À Nouméa, la maire sortante Sonia Lagarde, réélue au premier tour en 2020 avec plus de 60% des voix, bat sa troisième campagne municipale sereine et favorite. Mais les émeutes de 2024 qui ont laissé des séquelles dans la capitale et le foisonnement de listes rendent une réélection au premier tour plus hypothétique en 2026.

À Dumbéa, Cynthia Jan a réuni l’ensemble des partis de la coalition loyaliste sous sa candidature : Générations NC de Nicolas Metzdorf, le MPC de Gil Brial, les Républicains calédoniens de Sonia Backès et Le Rassemblement-LR d’Alcide Ponga et Virginie Ruffenach. Le but : battre le maire sortant Yoann Lecourieux, héritier du sénateur Georges Naturel, à qui les loyalistes reprochent d’avoir fait élire Robert Xowie (UC-FLNKS) au Sénat en 2023, faisant battre Pierre Frogier et Sonia Backès.

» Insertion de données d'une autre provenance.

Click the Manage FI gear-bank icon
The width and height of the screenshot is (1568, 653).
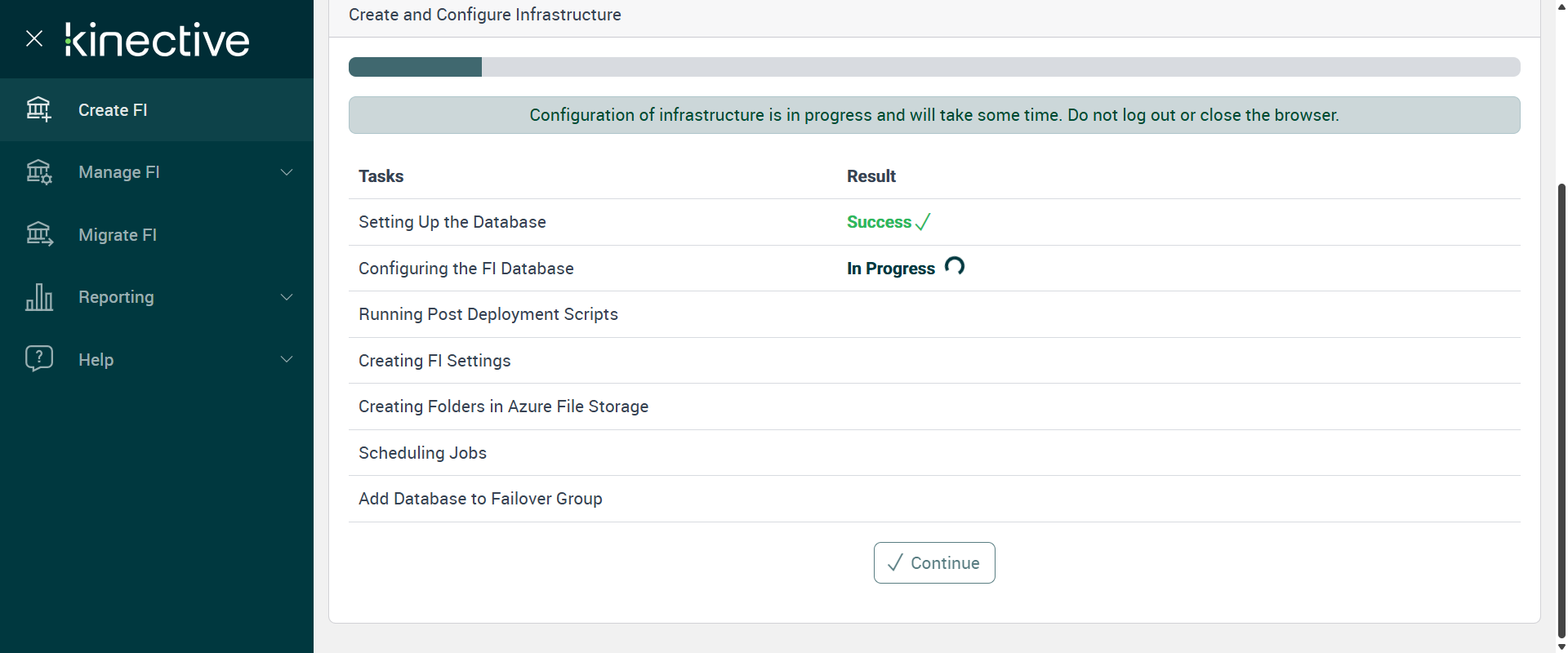click(38, 172)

À La Foa, Florence Rolland se présente pour la première fois en son nom, après avoir succédé à Nicolas Metzdorf en 2022, quand ce dernier a été élu député. L’actuelle présidente de l’ACCD’OM fera face au candidat de Calédonie ensemble, Steevens Kaouda, avec le soutien de l’Éveil océanien. La Foa fut pendant de longues années le fief de Calédonie ensemble et de son fondateur Philippe Gomes. Mais en 2020, Nicolas Metzdorf, qui a lui-même débuté sa carrière politique chez Calédonie ensemble, a ravi la commune au parti dit centriste.

À Poindimié, Paul Néaoutyine (UNI, Palika), président de la province Nord et maire de cette commune depuis 1989, brigue un nouveau mandat dans un contexte de fracture indépendantiste sur les accords de Bougival et Élysée-Oudinot. Il fera face notamment à la liste de Christian Grochain, qui a le soutien de l’UC. Dans le sens contraire, à Canala, le maire sortant Gilbert Tyuienon, figure de l’UC et membre du gouvernement, aura face à sa liste Raymond Tyuienon, lui soutenu par l’UNI.

La Nouvelle-Calédonie compte 220 624 électeurs pour ces municipales qui, contrairement aux élections provinciales, ne relèvent pas d’un corps électoral spécial. L’archipel compte aussi 141 listes candidates dans les 33 communes. Parmi ces listes, 18 se présentent dans les communes de moins de 1 000 habitants : Belep, Farino, Moindou et Sarraméa.